I bought Titch G-AYZH in April 2013 from Terry Gardner, who had taken on the plans-build project in 2001 after its two previous owners had failed to complete the aircraft, first registered in 1972. Terry completed ‘Zulu Hotel’ in April 2007 and flew her out of Wolverhampton (Halfpenny Green) for six years until he needed the hangar space for his soon to be completed Cassutt racer. As you can imagine, there is no dual to solo check-ride with a single-seater so a little time was spent taxying around the airfield, getting used to the controls and cockpit environment until I felt confident enough to open the throttle and get airborne. From the first leap into the skies of Wolverhampton the Titch was an absolute delight to fly; manoeuvrable, predictable, vice-free and just great fun. Although a little apprehensive approaching for my first landing, I needn’t have been, the flare and touchdown were progressive and smooth, with stick forces and movement harmonising with the decreasing speed. Next stop was her new home at Hinton where I was confident enough with the landing characteristics to use the 500 metre grass strip.
The Taylor Titch had limited success as a racer in the 1970s and 80s but ‘Zulu Hotel’ certainly looked the part with her bright yellow paintwork, teardrop sliding canopy and carbon fibre spinner and instrument panel. Unfortunately formula one air racing had reached its pinnacle in UK by the mid 1980s and until this year no pylon racing had taken place for over fifteen years. I was therefore intrigued to see an article in one of the online aviation newsletters promoting a formula one air race scheduled to take place on 1 June 2014 at Lleida International Airport (LEDA) in Catalonia, Spain. I sent the organisers my best wishes and a few photographs by email and also suggested that if they had any vintage support races in future years, I might be able to participate with the Titch. To my surprise I got a swift reply from Air Race 1 CEO Jeff Zaltman, inviting me down to Lleida with the Titch. In a later telephone call he explained that the bright yellow little aeroplane would look good on camera as all the other faster racers went past it.
To cut a long story short, I started out from Hinton-in-the-Hedges on Saturday 24 May 2014, setting course for Goodwood to refuel before crossing the Channel direct to Deauville LFRG. During the run-up to the trip I had spent some time deliberating on the route down to Spain, but−with a 38.5
litre fuel tank−every time I factored in various winds, the whole route structure, fuel stops and diversions had to be changed. I looked at so many combinations and permutations that I researched just about every airfield in France and eventually settled on taking my old RAF 140nm nav rule (which was one sector in still air) and planning on the hoof.
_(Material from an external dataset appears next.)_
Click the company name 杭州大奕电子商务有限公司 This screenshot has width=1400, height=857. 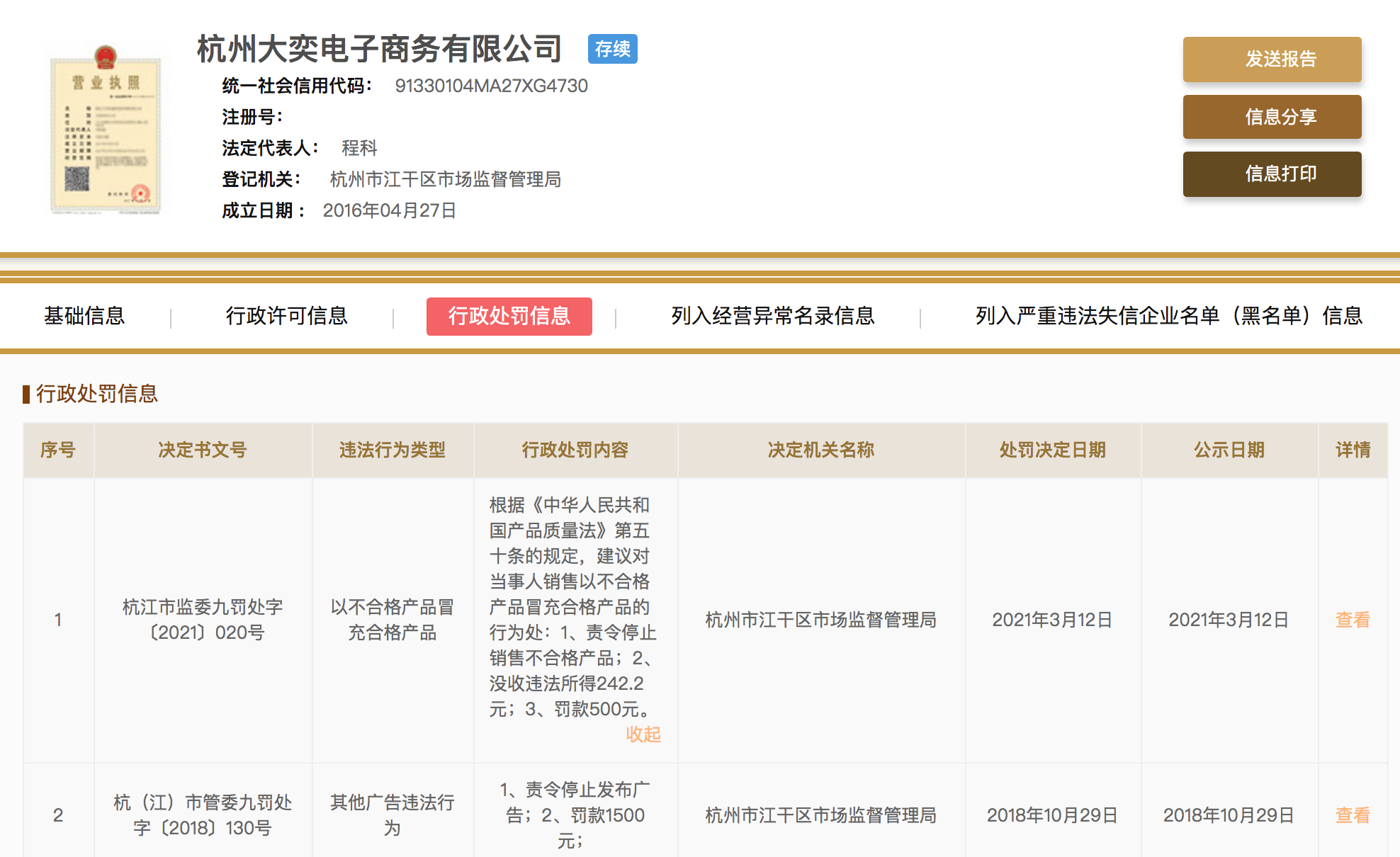click(x=379, y=49)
Several ex Search and Rescue pilot friends questioned my wisdom of not taking the shortest Channel crossing but the Titch hadn’t missed a beat in the year I had owned her so it was a calculated risk which I was prepared to accept.
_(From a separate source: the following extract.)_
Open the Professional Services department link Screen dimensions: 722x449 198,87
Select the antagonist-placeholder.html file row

At Goodwood I donned my lifejacket and ensured that my McMurdo sponsored Personal Locator Beacon (PLB) was attached to me, and close to hand. Crossing the Channel in good weather was my primary objective for the whole trip as I don’t have an artificial horizon, just a slip-ball and card compass. The weather was perfect, I didn’t tell the Titch she was over the sea (a trick I learned with the Auster) and we set course for Deauville. A few minutes here to relax after an extremely hectic build-up to the trip, take stock and have a look around−I noticed the newly applied red race number 22 contrasting nicely against the yellow wing. With France now in sight, for me the part of the trip which could easily have been a stopper was almost behind us and Catch-22, which was Zulu Hotel’s new race name, delicately felt her way onto French tarmac for the first time.
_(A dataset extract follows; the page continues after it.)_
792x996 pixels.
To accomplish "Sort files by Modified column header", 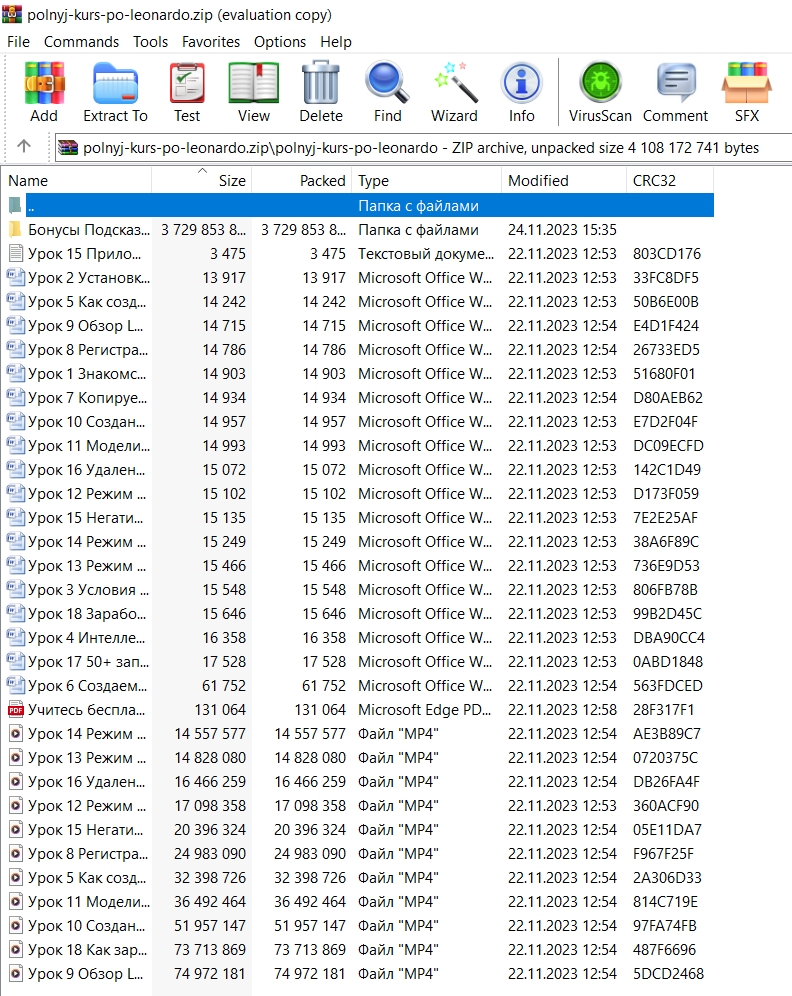I will [564, 180].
From Deauville I had planned to do one more sector to Cholet LFOU before sunset; however, Catch-22 thought differently and no matter how much I swung the prop she did not want to hot-start. Eventually the O-200 relented and settled down to her usual rasping burble from the short-stub exhausts and after this twenty-minute unforeseen delay we set off south with the setting sun just above the starboard wing. A quick calculation indicated that it would be dark at Cholet so I diverted to Le Mans LFRM and spent the night there, setting off again on Sunday morning for Angoulême LFBU, about 20Nm east of Cognac, for yet another refuel. The most common reason for delay through France was waiting for someone to exchange the use of their Total fuel card for cash, and with this accomplished at Angoulême we were on our way to the next fuel stop at Arcachon LFCH, about 20Nm southwest of Bordeaux. From here, it was my intention to fly along the coast towards San Sebastian in Spain before setting course inland for Pamplona LEPP, nestling amongst 5,000ft mountains. The flight plan was filed to reflect this but passing abeam Biarritz I was told the weather on the Spanish side of the Pyrénées was worsening and although Pamplona was still VFR at this moment, San Sebastian was not. A decision had to be made quickly and had to be the correct one as fuel was going to be tight. The choices were to continue to Pamplona amongst the mountains without an in-range diversion and worsening weather, or return to France and divert to Biarritz LFBZ. Either way the weather was not good but at least Biarritz was not surrounded by mountains so that was quite an easy decision.

Catch-22 was going to have to spend the night outside on the apron at Biarritz as there is no hangarage. I secured her as best I could using sand-filled tie-down bags and ropes provided by the handling agent, before walking over to the airport hotel with the few clothes and wash bag I had stowed in the locker behind my head.
The following morning I peered nervously through the hotel room curtains, but the view didn’t fill me with joy. It was still raining with a 400ft cloudbase and the TAFs suggested this would not clear until early afternoon. This enforced delay gave me the opportunity to email Pamplona to inform them of my intention to try to get there later and pick up fuel before finally departing for Lleida. Their reply was not one that I had expected and was very unwelcome: fuel was not available to me without a carnet between San Sebastian and Lleida and cash would not be acceptable. I couldn’t risk getting stuck in Pamplona and decided that the forecast tailwinds were such that if I flew a direct track over the Pyrénées I could make it to Lleida without stopping.